PAGE:
_ _ _ _
When they hear the name Myra, most Brits would think of one the Moors murderess, Myra Hindley, and that god-awful association certainly puts them off of naming their baby Myra, even if they like the look and/or sound of the name.
Now, it seems that the name is rising again but before we try to fill in as to why it rose, let’s take a look as to how Myra came into being:
It was created by Elizabethan poet, dramatist and statesman Fulke Greville (the man on the left). According to Behind the Name, he possibly based it on myrra, a Latin word meaning “myrrh” or he may have just simply rearranged the letters from Mary.
Myra, in the real world, was first used in the middle of the 17th century. A baptism was held for a Myra Palmer in 1660 in Yarmouth, Norfolk (in England)*. Although extremely rare at first, the name began to slowly but gradually pick up steam from the latter part of the 18th century in England & Wales.
_ _ _ _
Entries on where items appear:
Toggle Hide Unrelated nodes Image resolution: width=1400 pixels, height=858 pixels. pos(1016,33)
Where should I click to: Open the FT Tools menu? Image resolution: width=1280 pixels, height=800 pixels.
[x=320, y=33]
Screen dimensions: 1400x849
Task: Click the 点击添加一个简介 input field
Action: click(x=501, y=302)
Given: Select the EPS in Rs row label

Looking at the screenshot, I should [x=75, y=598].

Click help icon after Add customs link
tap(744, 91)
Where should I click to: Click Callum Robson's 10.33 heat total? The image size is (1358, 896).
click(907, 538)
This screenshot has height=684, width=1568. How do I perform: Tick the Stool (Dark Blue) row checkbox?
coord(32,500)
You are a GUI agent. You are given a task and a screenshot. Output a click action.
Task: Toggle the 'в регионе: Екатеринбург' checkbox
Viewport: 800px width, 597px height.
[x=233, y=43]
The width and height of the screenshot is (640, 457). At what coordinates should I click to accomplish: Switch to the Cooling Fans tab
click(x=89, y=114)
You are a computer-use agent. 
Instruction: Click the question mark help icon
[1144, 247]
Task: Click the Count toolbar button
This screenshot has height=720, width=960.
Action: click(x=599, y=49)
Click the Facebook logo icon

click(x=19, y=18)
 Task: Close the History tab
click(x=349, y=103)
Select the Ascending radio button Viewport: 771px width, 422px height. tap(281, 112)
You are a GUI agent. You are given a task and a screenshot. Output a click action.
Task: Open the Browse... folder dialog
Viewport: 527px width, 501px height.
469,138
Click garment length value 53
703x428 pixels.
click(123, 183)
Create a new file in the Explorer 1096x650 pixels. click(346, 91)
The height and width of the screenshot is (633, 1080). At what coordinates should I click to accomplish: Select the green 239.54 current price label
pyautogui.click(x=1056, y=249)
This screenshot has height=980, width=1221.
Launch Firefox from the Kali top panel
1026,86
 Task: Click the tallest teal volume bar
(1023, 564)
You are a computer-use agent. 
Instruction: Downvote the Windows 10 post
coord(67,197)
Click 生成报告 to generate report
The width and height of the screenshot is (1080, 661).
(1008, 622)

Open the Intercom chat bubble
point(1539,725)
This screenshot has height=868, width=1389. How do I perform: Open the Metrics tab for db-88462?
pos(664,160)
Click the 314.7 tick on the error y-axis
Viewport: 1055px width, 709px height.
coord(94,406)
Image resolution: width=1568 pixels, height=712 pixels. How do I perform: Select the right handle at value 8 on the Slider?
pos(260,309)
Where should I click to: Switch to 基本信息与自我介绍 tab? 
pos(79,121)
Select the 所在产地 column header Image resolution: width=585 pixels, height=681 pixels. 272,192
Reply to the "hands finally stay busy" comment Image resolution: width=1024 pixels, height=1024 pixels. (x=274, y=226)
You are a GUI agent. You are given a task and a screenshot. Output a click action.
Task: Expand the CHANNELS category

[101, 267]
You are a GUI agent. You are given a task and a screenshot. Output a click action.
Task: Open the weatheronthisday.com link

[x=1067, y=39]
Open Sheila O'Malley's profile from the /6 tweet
_ _ _ _
INSTRUCTIONS FOR THE TASK:
Write what comes next in the piece about the name Myra, picking up right after its last sentence.

OUTPUT FOR THIS EXERCISE:
* a word of caution – the record that I have found on Ancestry is only indexed and an image is not provided, thus it is impossible to tell if Myra was written as a variant spelling of another name or not
This is how Myra was ranked in 1860, ’70, ’80, ’90 and 1900 in E&W according to Eleanor Nickerson’s collection of top 200 names for those particular years.
The rankings don’t paint the whole picture however. Since Elea didn’t provide the actual numbers in her data for everyone to see, I took upon myself to find out how many Myra were born in these particular years.
Despite the blip in 1890, overall the number of Myras being born rose through the period from 1860 to 1900. Throughout most of the 1920s and 30s, it was given to 300 baby girls or more per year with a peak in 1926.
By the 1940s, Myra started to fall down in popularity in E&W and by 1965 (the year before Myra Hindley and Ian Brady were put on trial), it already became an uncommon name when it was given to only 42 girls.
If the chart above wasn’t created, you would expect Myra to become suddenly unusable after 1966. However, this wasn’t the case. From 1966 to 1968, Myra was given to 39, 43 and 40 girls respectively before dropping to a birth count of 25 in 1969. From then on, it gradually fell down in popularity to a low of 2 in 1986 and 1994.
Since the start of the 21st century, it rose very slightly from 6 in 2000 to 26, 30 and 29 in 2011, 2012 and 2013 respectively. In 2014, it jumped to 48, which could result in Myra coming back in popularity. However, it doesn’t point out to people forgetting about what Hindley and Brady did.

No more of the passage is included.